Disclosure of Invention

The present invention provides a system and a method for automatic detection of rock debris, which can solve the above problems.

For this purpose, the present invention is implemented by the following technical means.

A system for automatic detection of rock fragments, consisting essentially of: the automatic sorting machine comprises an image acquisition unit, a sorting mechanism, a vibration disc, a transmission mechanism and a PLC (programmable logic controller); the transmission mechanism further comprises a first transmission mechanism and a second transmission mechanism;

the image acquisition units are respectively erected above the first transmission mechanism and the second transmission mechanism; the discharge end of the first conveying mechanism is in lap joint with the feed end of the sorting mechanism; the discharge end of the sorting mechanism is in lap joint with the feed inlet of the vibrating disc, and the discharge port of the vibrating disc is in lap joint with the feed end of the second conveying mechanism; the conveying mechanisms adopt a belt conveying mode;

the image acquisition unit comprises a light source and an intelligent camera, and an image recognition algorithm is arranged in the intelligent camera and is connected with the PLC;

the PLC controller is also connected with the transmission mechanism, the sorting mechanism and the vibrating disk.

Further, the light source is a dome light source, a plurality of high-brightness LEDs are arranged in the light source, the brightness of the high-brightness LEDs is more than 24 lumens, and the color rendering index is more than 95 Ra; the high-brightness LED comprises a white LED and an ultraviolet LED; in a single light source, the white light LEDs and the ultraviolet light LEDs are distributed at intervals; the intelligent camera is erected above the light source, and the top opening of the dome light source is opposite to the lens of the intelligent camera.

Further, the belt of the transmission structure is blue in color.

Further, the system further comprises a light shield positioned outside the system to shield the detection area from ambient light.

Further, the sorting mechanism is a disc-type sorting mechanism, the upper part of the sorting mechanism is disc-shaped, and the bottom surface of the sorting mechanism is provided with an inclined plane; the lower part of the sorting mechanism is connected with a rotating motor; the vibration disc is an ultrasonic vibration disc.

Further, the strip-shaped brush is installed at the feeding end of the second conveying mechanism and located at the downstream of the discharging port of the vibrating disc, and a gap is reserved between the end part of the strip-shaped brush and the upper surface of the belt.

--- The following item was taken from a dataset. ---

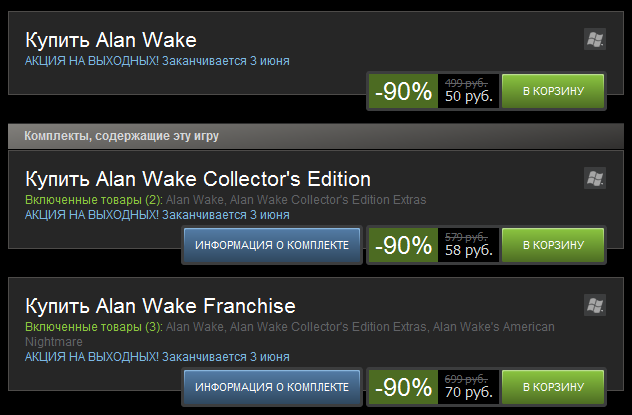
Task: Add Collector's Edition to cart via В КОРЗИНУ
Action: [553, 245]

Furthermore, a wet material recovery box is arranged below one side of the sorting mechanism; the system also comprises a display, a button, a damping mechanism and a moving mechanism; the PLC is connected with the display and the button.

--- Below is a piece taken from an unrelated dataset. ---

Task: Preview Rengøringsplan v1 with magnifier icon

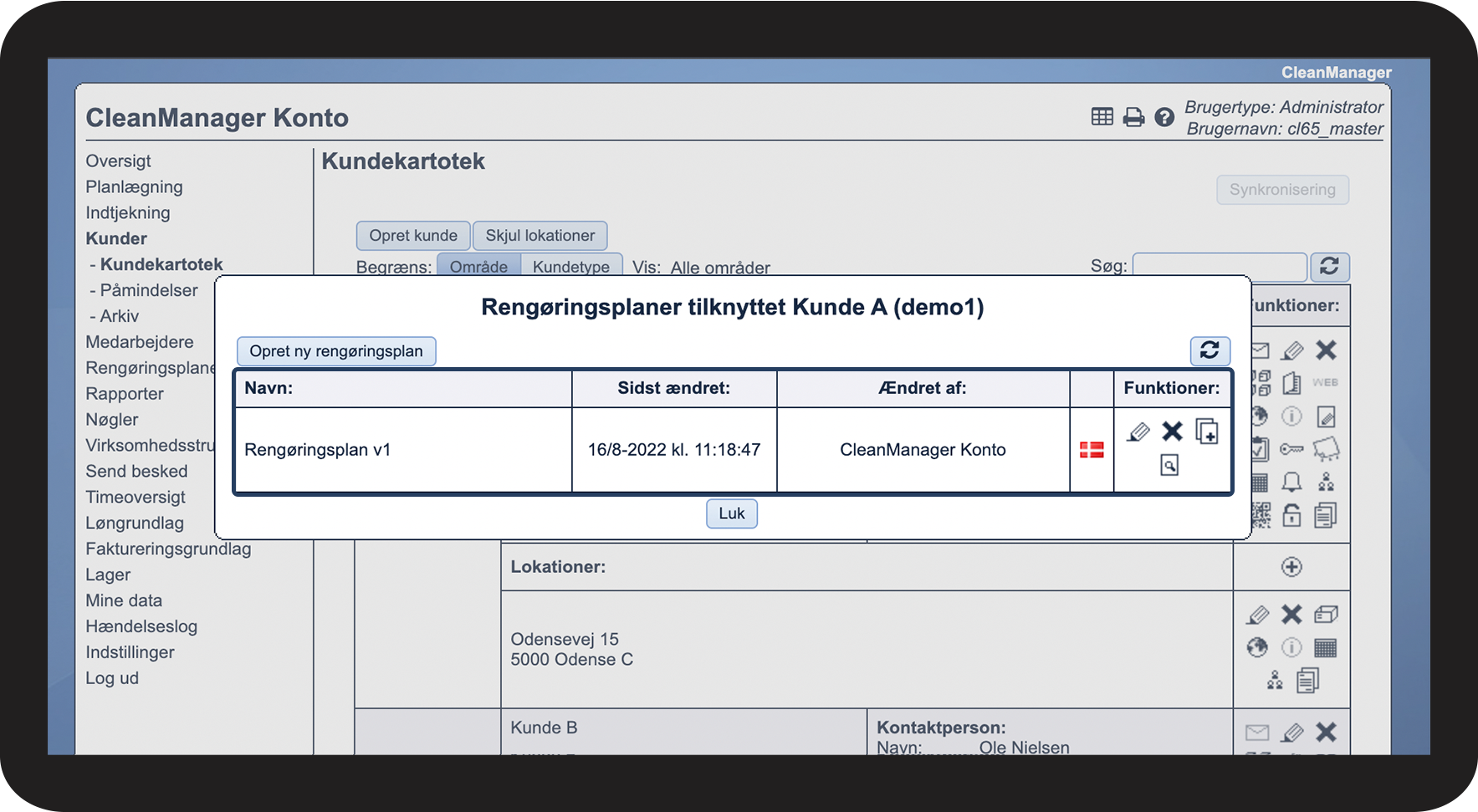Action: point(1169,465)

Furthermore, the damping mechanism is of a supporting leg structure and is connected with a shockproof foot ring and a damping shock absorber in series from bottom to top; the damping mechanisms are distributed at the corners of the bottom of the system; the moving mechanism is at least 3 universal wheels and is dispersedly installed at the bottom of the system.

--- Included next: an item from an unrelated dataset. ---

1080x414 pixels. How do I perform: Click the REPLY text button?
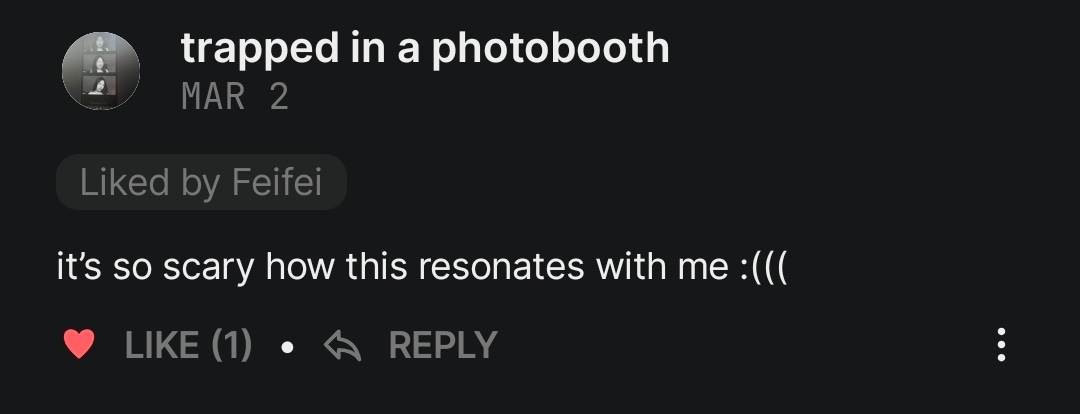(443, 344)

On the other hand, the invention also provides a detection method based on the automatic rock debris detection system, which comprises the following specific detection steps:

s1, starting a device, dumping rock debris on a first conveying mechanism, moving the rock debris to the position below an image acquisition unit of the first conveying mechanism along with a belt, acquiring surface images of the rock debris by an intelligent camera, judging whether the current rock debris belongs to dry materials or wet materials by combining an image recognition algorithm in built-in software, and transmitting a processing result to a PLC (programmable logic controller);

s2, when the PLC receives a wet material signal, the PLC controls the sorting mechanism to rotate, the blanking end is moved to the position above the wet material recovery box, and the rock debris moves to the tail end along with the belt and falls into the sorting mechanism to further slide into the wet material recovery box; when the PLC controller receives a dry material signal, the sorting mechanism is controlled to rotate, so that the blanking end moves to the position above the feeding hole of the vibrating disc, and the rock debris moves to the tail end along with the belt and falls into the sorting mechanism and further slides into the vibrating disc;

s3, the rock debris forms a scattered and flattened shape after passing through the vibration disc and slides to the second transmission mechanism from the discharge hole of the vibration disc; the rock debris moves to the position below the image acquisition unit of the second transmission mechanism along with the belt, the intelligent camera acquires high-definition and high-fidelity images of the surface of the rock debris, image processing is carried out through a built-in image processing algorithm, and a processing result is transmitted to the PLC and the upper computer;

and S4, detecting and analyzing the rock debris image by the upper computer through an artificial neural network.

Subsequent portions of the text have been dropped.